Nettoyer. Purifier. Des mots effroyables qui n’étonnent pas Greg Yudin. Depuis deux ans, ce sociologue de Moscou met la planète en garde contre une invasion russe en Ukraine.

Le massacre de Boutcha ne le surprend malheureusement pas davantage. Les gens sous-estiment la rhétorique du Kremlin pour justifier la guerre en Ukraine, expliquait-il dimanche sur Twitter. Cette rhétorique nous semble tellement étrange qu’on a tendance à en faire abstraction.

Et pourtant, les Russes y croient dur comme fer. Ils croient à la dénazification de l’Ukraine.

Au départ, le discours officiel russe voulait que les nazis se soient emparés du pouvoir en Ukraine ; il suffisait de renverser le régime pour que tout rentre dans l’ordre.

Mais les Ukrainiens ont résisté. Alors, le discours officiel a changé : la population ukrainienne se révélait profondément infectée par le nazisme. « Par conséquent, écrit Greg Yudin, libération signifie purification. »

Sur le terrain, les soldats russes s’imaginent être là pour dénazifier l’Ukraine. Ils s’imaginent évidemment que ceux qui leur résistent sont des nazis. Ils s’imaginent qu’ils sont là pour nettoyer le pays à coups de balles dans la nuque.

De la même façon que les nazis, jadis, s’imaginaient purifier l’Allemagne…

Espérons qu’après cette guerre, le plus tôt possible, les bouchers de l’Ukraine auront droit à leur procès Nuremberg. Et que Vladimir Poutine sera au banc des accusés.

Le secrétaire général de l’OTAN, Jens Stoltenberg, a salué l’ouverture d’une enquête de la Cour pénale internationale sur les crimes de guerre perpétrés en Ukraine.

Tour à tour, Washington, Paris, Berlin et Londres ont dénoncé dimanche le massacre de Boutcha. « Les responsables de ces attaques délibérées et effroyables seront traduits en justice », a promis Justin Trudeau.

Le premier ministre ne se trompe pas : ces attaques sont délibérées. La destruction et le carnage que nous découvrons à mesure que les troupes russes se replient n’ont rien d’un triste dérapage. Ils n’ont rien d’une erreur.

Ils font partie d’une stratégie de guerre, maintes fois éprouvée par Vladimir Poutine. Une tactique inhumaine, mais terriblement efficace : utiliser la terreur pour forcer la population à se soumettre.

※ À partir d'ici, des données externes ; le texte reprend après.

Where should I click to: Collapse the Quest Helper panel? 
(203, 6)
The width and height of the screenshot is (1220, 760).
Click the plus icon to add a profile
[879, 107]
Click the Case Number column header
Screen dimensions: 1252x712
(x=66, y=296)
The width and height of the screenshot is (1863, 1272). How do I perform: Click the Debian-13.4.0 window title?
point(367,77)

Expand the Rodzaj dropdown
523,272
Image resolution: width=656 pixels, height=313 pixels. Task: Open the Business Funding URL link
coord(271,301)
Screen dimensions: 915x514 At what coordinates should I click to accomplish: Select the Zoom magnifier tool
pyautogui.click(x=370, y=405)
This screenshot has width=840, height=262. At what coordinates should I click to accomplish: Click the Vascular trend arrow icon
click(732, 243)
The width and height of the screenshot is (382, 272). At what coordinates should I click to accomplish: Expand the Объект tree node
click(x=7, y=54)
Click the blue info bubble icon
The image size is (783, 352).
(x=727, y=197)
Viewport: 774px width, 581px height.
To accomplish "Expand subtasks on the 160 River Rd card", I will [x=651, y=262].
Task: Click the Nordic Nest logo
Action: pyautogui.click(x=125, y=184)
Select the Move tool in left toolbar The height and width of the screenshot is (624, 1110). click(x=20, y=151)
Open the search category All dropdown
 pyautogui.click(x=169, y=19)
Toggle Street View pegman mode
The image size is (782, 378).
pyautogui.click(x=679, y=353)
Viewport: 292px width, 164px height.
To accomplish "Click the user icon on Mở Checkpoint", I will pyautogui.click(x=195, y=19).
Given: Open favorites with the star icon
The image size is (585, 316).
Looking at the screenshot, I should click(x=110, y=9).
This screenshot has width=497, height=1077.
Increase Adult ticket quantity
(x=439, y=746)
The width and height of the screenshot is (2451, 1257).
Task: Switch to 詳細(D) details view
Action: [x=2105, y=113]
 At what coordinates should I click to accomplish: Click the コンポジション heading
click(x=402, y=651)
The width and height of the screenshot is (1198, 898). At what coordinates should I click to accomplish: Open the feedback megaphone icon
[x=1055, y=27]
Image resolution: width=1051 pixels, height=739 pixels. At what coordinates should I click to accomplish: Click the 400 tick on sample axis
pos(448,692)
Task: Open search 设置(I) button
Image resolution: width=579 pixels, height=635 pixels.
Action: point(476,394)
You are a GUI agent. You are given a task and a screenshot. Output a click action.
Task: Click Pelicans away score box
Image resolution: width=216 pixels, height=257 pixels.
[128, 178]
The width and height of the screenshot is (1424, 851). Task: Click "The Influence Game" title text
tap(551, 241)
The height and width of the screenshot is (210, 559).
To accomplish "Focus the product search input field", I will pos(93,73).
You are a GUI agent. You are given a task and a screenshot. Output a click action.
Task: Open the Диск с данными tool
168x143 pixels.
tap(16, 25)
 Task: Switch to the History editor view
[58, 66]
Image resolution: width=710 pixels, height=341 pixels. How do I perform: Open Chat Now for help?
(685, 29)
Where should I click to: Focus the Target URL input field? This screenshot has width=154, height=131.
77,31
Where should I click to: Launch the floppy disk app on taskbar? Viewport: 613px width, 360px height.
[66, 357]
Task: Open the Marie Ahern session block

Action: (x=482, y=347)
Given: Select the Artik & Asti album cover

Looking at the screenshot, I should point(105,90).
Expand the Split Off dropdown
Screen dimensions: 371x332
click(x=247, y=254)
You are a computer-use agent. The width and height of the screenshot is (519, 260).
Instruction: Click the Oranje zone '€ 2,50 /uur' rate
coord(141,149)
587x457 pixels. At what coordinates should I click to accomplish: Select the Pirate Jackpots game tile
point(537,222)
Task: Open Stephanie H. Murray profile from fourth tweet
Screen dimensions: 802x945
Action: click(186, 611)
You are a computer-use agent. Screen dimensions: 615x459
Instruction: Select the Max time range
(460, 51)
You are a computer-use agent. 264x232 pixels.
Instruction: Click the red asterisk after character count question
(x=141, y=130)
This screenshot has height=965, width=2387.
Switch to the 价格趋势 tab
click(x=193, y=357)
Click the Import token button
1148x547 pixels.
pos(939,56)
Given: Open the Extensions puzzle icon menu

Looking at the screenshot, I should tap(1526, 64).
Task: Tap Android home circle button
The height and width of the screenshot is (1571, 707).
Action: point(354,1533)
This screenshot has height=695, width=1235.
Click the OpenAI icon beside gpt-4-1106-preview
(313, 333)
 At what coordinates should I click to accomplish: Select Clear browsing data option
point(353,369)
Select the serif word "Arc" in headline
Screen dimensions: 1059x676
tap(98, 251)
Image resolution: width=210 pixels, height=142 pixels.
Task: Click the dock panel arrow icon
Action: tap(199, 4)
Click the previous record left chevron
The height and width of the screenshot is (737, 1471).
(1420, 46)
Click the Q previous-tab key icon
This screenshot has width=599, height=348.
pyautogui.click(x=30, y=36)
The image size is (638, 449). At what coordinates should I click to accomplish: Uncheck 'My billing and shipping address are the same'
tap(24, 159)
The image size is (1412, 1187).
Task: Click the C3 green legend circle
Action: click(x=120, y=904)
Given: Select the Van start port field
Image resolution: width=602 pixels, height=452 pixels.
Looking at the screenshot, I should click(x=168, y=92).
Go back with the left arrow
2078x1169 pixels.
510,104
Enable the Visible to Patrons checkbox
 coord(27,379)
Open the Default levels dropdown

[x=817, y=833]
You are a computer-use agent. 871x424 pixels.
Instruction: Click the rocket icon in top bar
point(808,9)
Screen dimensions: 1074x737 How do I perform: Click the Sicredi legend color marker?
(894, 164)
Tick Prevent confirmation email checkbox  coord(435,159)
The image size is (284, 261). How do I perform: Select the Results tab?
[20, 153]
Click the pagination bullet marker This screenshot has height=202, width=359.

Assiéger une ville. La couper du reste du monde. Cibler les civils. Bombarder les quartiers résidentiels. Ça s’est déjà vu. À Grozny. À Alep. Et, maintenant, à Marioupol.

Bombarder un refuge, où on avait pris la peine d’écrire ENFANTS en lettres blanches, pour prévenir l’aviation russe. Malgré cela, les soldats ont largué leur bombe sur le théâtre de Marioupol, le 16 mars. Malgré cela ou… à cause de ça.

Marioupol est en train de subir ce qu’a subi Grozny en 1995 : l’annihilation. Jour après jour, l’armée de Vladimir Poutine s’emploie à le rayer de la carte.

Il faut casser le moral des résidants par tous les moyens, même les plus atroces. Déjà, 5000 habitants de Marioupol ont perdu la vie. Près de 160 000 autres sont encore bloqués dans la ville, ou ce qu’il en reste. Sans eau, sans électricité, sans nourriture, sans médicaments. Sans espoir.

Une terrible catastrophe humanitaire a lieu en ce moment même à Marioupol. Et quand les troupes russes se retireront de la ville en ruines, le monde aura droit à d’autres images insoutenables. Des images qu’il faudra ajouter au dossier d’accusation de Vladimir Poutine.